My informant for this tongue twister is a friend’s grandfather. Since its conception, my informant has continued to tell and retell the mouthful of a twister to friends and family. This has led it to be changed and added to with each retelling, subsequently causing different listeners to learn different versions of it.
When he was a young child, my informant was walking around his backyard looking for his blue, toy boat to use in their pool. When he asked his sister where it was, she replied “what blue boat?” He then said “my bright blue boat.” “Your bright blue boogaloo boat?” “My bright blue beautiful boogaloo boat!” And so the tongue twister was born.
“Bidding belligerently, Buffalo Bill bought Buster Burnett’s bright, blue, beautiful, boogaloo boat by Bobby Bridget’s black bungalow before bewildering Barbara Bennett’s big, buxom bunny by bouncing backwards blindfolded bearing Betsy Barnaby’s Big Boy Bonus Burger bedecked by Bart’s buttered barley buns.”

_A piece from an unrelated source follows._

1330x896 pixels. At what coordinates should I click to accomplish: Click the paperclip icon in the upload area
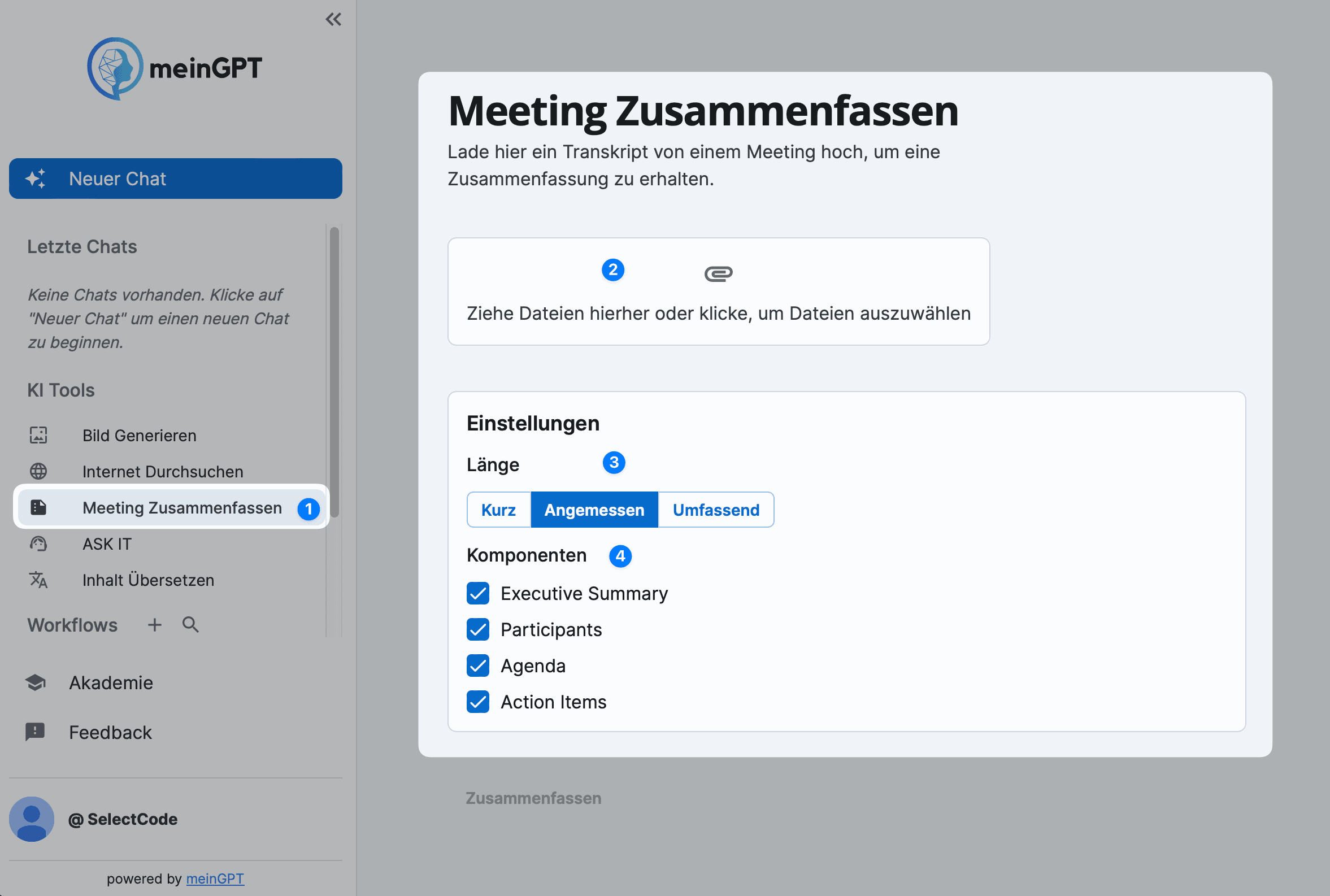tap(719, 272)
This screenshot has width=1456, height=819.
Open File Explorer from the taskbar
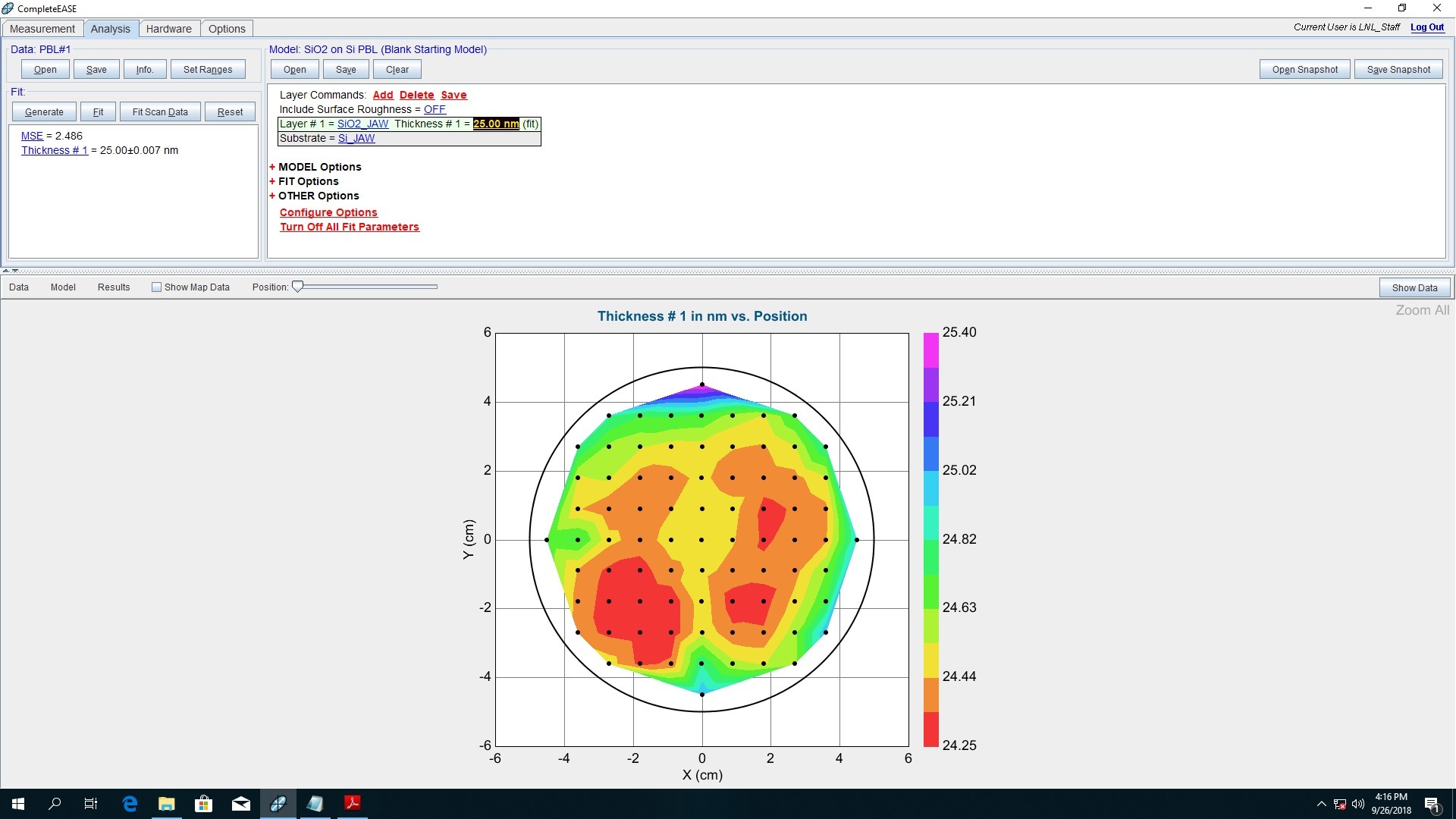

When my informant first told me of the tongue twister that he created, I wavered on whether or not it should be added to USC’s folklore library as it seemed to only apply to him. I thought this until he told me just how long he’s been working on developing the sentence, and how many people have ended up memorizing it. Additionally, my informant noted that a number of his friends and family have helped him add to the original tongue twister, each memorizing different versions and passing those to their own friends and family. While it can be very difficult to determine the source of any piece of folklore, “B’s in my Bonnet” is a clear and insightful demonstration of how a piece of knowledge or lore disseminates from one person to many, changing form over time and with each retelling.